I am always open to potential collaborations and seeking opportunities to push the boundaries of AI. Contact me for any exciting projects or discussions!
🔥 News
- 2026.1 🎉🎉 Started my internship at Luna Lab(宇生月伴)as a text-to-speech model researcher!
- 2025.12: 🎉🎉 Submitted two papers to ACL 2026
📝 Publications

CSAVocoder: A Causal Spatial Audio Vocoder Towards Real-Time Spatial Audio Generation
#Zhiyuan Zhu, #Han Wang, et al.
- We introduce CSAVocoder, a strictly causal streaming neural vocoder. It features a Spatial Adaptor to fuse pose information and a Spatial Consistency Discriminator to explicitly supervise inter-channel phase and level differences.
- The model achieves high-fidelity waveform reconstruction while preserving precise spatial rendering, all within a constant memory overhead suitable for real-time streaming.

Comprehensive Benchmarking of Long-Form Speech Generation in Diverse Scenarios
#Changhao Pan, #Rui Yang, #Han Wang, et al.
- We propose LFS-Bench, a standardized benchmark decomposing “long-form quality” into acoustics, semantics, and expressiveness. It includes 1,101 samples spanning 17 diverse scenarios (e.g., dialogues, audiobooks).
- Our extensive experiments reveal that current SOTA models still struggle significantly with consistency and hierarchy in highly expressive scenarios compared to real recordings.

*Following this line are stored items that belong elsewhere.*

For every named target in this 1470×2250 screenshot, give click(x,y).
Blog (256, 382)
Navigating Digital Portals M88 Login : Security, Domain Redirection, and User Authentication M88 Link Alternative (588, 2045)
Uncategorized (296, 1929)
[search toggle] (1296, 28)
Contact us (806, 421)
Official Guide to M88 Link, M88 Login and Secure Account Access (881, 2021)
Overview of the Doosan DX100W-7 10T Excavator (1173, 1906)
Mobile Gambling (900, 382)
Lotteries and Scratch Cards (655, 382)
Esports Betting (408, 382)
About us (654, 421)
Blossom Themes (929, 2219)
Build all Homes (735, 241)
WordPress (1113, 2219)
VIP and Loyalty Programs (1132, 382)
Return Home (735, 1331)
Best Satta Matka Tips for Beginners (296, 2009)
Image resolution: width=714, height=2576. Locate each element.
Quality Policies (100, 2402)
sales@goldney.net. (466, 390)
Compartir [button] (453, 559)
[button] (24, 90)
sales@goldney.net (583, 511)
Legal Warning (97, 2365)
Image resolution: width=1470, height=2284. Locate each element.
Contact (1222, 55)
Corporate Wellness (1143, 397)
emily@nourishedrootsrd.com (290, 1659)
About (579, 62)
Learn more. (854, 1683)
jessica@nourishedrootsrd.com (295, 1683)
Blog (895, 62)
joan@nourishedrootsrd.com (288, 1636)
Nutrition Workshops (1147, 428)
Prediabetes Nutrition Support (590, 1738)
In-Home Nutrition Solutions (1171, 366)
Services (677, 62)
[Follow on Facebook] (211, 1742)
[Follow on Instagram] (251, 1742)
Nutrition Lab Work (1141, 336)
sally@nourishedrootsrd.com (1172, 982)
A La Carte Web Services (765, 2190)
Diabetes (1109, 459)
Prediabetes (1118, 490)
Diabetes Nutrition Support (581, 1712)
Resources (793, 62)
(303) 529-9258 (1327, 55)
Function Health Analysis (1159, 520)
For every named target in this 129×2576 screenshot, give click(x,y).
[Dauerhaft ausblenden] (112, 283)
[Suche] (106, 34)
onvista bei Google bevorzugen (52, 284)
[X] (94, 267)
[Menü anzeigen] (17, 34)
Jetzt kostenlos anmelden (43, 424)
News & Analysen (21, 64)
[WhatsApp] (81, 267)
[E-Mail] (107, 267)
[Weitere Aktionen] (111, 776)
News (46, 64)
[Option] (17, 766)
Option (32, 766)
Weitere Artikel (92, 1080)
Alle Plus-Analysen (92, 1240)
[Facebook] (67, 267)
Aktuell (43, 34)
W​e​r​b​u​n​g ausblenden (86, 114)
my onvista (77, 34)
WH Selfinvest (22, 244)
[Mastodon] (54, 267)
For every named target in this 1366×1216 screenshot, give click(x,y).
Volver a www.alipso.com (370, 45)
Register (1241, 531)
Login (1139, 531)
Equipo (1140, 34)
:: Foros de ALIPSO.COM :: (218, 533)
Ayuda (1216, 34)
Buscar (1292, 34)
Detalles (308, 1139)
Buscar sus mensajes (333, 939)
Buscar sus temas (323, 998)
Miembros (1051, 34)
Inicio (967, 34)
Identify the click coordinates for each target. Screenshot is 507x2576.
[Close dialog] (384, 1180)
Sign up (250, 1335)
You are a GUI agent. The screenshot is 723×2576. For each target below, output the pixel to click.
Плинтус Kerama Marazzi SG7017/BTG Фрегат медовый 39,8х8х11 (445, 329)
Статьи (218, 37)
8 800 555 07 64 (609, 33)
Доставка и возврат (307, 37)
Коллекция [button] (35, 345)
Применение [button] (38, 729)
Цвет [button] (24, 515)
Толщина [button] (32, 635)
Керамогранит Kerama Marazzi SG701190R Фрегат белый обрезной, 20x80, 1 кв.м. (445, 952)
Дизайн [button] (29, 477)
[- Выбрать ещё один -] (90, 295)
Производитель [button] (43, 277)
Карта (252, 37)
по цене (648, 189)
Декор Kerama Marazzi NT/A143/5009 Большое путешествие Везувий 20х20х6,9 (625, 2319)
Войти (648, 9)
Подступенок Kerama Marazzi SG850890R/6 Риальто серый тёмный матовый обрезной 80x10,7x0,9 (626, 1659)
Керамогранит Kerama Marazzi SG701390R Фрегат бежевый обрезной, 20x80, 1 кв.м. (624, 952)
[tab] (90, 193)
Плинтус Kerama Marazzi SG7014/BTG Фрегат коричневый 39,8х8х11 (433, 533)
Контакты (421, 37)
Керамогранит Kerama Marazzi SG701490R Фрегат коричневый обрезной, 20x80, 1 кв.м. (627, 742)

- [A Multimodal Evaluation Framework for Spatial Audio Playback Systems: From Localization to Listener Preference] Changhao Pan, Wenxiang Guo, Yu Zhang, Zhiyuan Zhu, Zhetao Chen, Han Wang, Zhou Zhao ACM MM 2025
- [MRSAudio: A Large-Scale Multimodal Recorded Spatial Audio Dataset with Refined Annotations] Wenxiang Guo, Changhao Pan, Zhiyuan Zhu, Xintong Hu, Yu Zhang, Li Tang, Rui Yang, Han Wang, et al. NeurIPS 2025
🎖 Honors and Awards
- 2024 First-class Scholarship in Zhejiang University
- 2025 Second-class Scholarship in Zhejiang University
- 2025 National Student Research Training Program
📖 Educations
- 2023.8 - now Undergraduate, Chu Kochen Honors College, Zhejiang Univeristy
💻 Internships
- 2024.4 - 2025.12 Research Assisant in Audio Research Team at Zhejiang University . Advisor: Prof. Zhou Zhao 赵洲.
- 2026.1 - now MLE Intern Algorithm Luna Lab, Hangzhou(https://vuilabs.cn/)